The GCLS Con in Dallas will be my ninth! That’s perfect attendance, and each one has sharpened my perspective on what makes a book readable and clear. I’ve become convinced over the years that I don’t actually know it all, and I return each summer with hopes of learning more. And all that stuff you see on Facebook about Karaoke, “gobble-gobble,” author auctions, con virgins, and seeing everybody cleaned up once a year for the Goldie Awards? It’s icing on the cake.


A former teacher and market research consultant, KG MacGregor holds a PhD in journalism from UNC-Chapel Hill. Infatuation with Xena: Warrior Princess fan fiction prompted her to try her own hand at storytelling in 2002. In 2005, she signed with Bella Books, which published the Golden Crown finalist Just This Once. Her sixth Bella novel, Out of Love, won the Lambda Literary Award for Women’s Romance and the Golden Crown Award in Lesbian Romance. She picked up Goldies also for Without Warning, Worth Every Step and Photographs of Claudia (Contemporary Romance), and Secrets So Deep (Romantic Suspense).

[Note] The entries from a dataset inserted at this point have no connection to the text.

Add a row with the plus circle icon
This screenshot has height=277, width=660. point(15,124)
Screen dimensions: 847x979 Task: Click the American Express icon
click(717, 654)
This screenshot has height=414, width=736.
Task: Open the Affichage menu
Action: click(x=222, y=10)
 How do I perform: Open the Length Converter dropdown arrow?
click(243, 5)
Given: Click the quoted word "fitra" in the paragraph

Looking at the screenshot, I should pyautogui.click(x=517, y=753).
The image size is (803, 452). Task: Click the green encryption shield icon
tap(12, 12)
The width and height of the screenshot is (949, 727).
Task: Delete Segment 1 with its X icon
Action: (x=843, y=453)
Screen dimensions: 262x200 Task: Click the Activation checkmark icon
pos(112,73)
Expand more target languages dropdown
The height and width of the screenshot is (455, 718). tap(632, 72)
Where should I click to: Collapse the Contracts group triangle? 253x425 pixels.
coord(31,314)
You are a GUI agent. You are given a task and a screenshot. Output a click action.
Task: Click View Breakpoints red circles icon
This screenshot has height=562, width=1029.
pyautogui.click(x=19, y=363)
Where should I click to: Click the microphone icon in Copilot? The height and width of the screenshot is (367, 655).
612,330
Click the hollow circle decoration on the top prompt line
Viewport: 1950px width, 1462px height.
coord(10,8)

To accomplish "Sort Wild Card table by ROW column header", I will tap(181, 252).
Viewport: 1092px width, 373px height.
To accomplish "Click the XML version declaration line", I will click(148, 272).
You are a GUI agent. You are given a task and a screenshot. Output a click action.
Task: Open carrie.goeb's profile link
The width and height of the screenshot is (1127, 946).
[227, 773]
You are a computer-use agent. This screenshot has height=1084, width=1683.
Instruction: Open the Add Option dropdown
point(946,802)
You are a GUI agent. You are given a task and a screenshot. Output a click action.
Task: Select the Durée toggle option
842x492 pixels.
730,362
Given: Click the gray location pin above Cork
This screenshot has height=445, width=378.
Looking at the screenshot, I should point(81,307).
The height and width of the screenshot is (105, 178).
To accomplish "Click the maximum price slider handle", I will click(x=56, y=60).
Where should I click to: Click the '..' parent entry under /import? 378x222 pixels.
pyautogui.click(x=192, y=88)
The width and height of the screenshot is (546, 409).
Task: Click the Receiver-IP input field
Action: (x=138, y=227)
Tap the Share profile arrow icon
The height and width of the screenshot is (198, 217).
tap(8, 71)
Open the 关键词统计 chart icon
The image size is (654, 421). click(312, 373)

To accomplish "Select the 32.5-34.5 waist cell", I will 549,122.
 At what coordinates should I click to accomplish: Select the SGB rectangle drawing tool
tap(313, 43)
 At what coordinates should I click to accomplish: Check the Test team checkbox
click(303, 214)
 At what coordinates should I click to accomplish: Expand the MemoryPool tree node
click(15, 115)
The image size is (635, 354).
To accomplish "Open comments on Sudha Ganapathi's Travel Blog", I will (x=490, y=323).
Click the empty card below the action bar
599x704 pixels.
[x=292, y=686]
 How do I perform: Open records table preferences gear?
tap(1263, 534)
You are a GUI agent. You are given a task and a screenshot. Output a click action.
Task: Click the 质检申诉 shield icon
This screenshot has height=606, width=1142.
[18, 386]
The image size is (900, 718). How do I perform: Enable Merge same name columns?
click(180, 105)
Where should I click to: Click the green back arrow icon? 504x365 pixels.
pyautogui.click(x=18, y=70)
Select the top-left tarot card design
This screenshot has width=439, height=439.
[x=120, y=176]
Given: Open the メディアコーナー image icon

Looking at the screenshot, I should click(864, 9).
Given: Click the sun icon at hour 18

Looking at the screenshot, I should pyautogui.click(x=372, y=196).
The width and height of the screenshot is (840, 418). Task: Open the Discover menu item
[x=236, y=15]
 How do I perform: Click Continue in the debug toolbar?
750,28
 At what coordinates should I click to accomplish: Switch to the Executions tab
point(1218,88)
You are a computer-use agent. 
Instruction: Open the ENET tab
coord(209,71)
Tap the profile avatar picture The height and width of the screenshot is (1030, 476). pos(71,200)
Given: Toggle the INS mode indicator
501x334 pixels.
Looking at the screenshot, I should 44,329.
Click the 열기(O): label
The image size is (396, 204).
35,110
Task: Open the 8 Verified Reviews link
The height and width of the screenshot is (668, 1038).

Other honors include the Lifetime Achievement Award from the Royal Academy of Bards, the Alice B. Readers Appreciation Medal, and several Readers Choice Awards.

An avid supporter of queer literature, KG currently serves on the Board of Trustees for the Lambda Literary Foundation. She divides her time between Palm Springs and her native North Carolina mountains

2 comments on “GCLS Author Guest Blog: KG MACGREGOR

  1. Sheri Campbell

    As a reader, you published guys have all the writing rules perfect because I never was bothered with point of view nor heard of it until becoming a Dallas Jewell book club and writer club member. I’m proud to claim to be a studious, prolific reader, averaging 3 novels per week with copious notes. Not a wanna be writer. I am happy living my retirement dream.. Hope to shake your hand at GCLS in June. Have read your books, some twice. Thanks for the blog.